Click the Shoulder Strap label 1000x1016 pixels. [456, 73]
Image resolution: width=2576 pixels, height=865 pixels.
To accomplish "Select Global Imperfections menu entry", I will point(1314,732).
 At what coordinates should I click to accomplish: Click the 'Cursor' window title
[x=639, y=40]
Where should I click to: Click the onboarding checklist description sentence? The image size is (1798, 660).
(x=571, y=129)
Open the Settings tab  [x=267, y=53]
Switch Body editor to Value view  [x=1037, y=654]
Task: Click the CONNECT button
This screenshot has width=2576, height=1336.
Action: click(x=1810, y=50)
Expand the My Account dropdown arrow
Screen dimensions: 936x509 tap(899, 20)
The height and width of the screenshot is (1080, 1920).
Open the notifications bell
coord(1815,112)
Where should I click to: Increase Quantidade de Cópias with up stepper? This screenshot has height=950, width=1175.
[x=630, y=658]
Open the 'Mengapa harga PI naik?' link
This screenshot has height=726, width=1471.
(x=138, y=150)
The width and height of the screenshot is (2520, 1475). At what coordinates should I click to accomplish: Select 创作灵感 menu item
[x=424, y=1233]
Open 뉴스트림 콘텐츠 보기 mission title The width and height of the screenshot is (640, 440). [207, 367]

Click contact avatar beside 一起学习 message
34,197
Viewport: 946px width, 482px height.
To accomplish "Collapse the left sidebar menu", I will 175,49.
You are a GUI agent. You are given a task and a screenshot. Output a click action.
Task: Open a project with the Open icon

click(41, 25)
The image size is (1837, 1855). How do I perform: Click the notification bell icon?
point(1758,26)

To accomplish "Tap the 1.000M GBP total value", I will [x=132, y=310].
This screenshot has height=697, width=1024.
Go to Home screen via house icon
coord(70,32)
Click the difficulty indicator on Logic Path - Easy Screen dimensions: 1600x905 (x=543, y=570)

▸ Task goal
Reproduce all the material above, swapping every "Open" for "Launch" and keeping everything else the same.

▸ Complete response
Click the Shoulder Strap label 1000x1016 pixels. [456, 73]
Image resolution: width=2576 pixels, height=865 pixels.
To accomplish "Select Global Imperfections menu entry", I will point(1314,732).
 At what coordinates should I click to accomplish: Click the 'Cursor' window title
[x=639, y=40]
Where should I click to: Click the onboarding checklist description sentence? The image size is (1798, 660).
(x=571, y=129)
Launch the Settings tab  [x=267, y=53]
Switch Body editor to Value view  [x=1037, y=654]
Task: Click the CONNECT button
This screenshot has width=2576, height=1336.
Action: click(x=1810, y=50)
Expand the My Account dropdown arrow
Screen dimensions: 936x509 tap(899, 20)
The height and width of the screenshot is (1080, 1920).
Launch the notifications bell
coord(1815,112)
Where should I click to: Increase Quantidade de Cópias with up stepper? This screenshot has height=950, width=1175.
[x=630, y=658]
Launch the 'Mengapa harga PI naik?' link
This screenshot has height=726, width=1471.
(x=138, y=150)
The width and height of the screenshot is (2520, 1475). At what coordinates should I click to accomplish: Select 创作灵感 menu item
[x=424, y=1233]
Launch 뉴스트림 콘텐츠 보기 mission title The width and height of the screenshot is (640, 440). [207, 367]

Click contact avatar beside 一起学习 message
34,197
Viewport: 946px width, 482px height.
To accomplish "Collapse the left sidebar menu", I will 175,49.
You are a GUI agent. You are given a task and a screenshot. Output a click action.
Task: Launch a project with the Launch icon

click(41, 25)
The image size is (1837, 1855). How do I perform: Click the notification bell icon?
point(1758,26)

To accomplish "Tap the 1.000M GBP total value", I will [x=132, y=310].
This screenshot has height=697, width=1024.
Go to Home screen via house icon
coord(70,32)
Click the difficulty indicator on Logic Path - Easy Screen dimensions: 1600x905 (x=543, y=570)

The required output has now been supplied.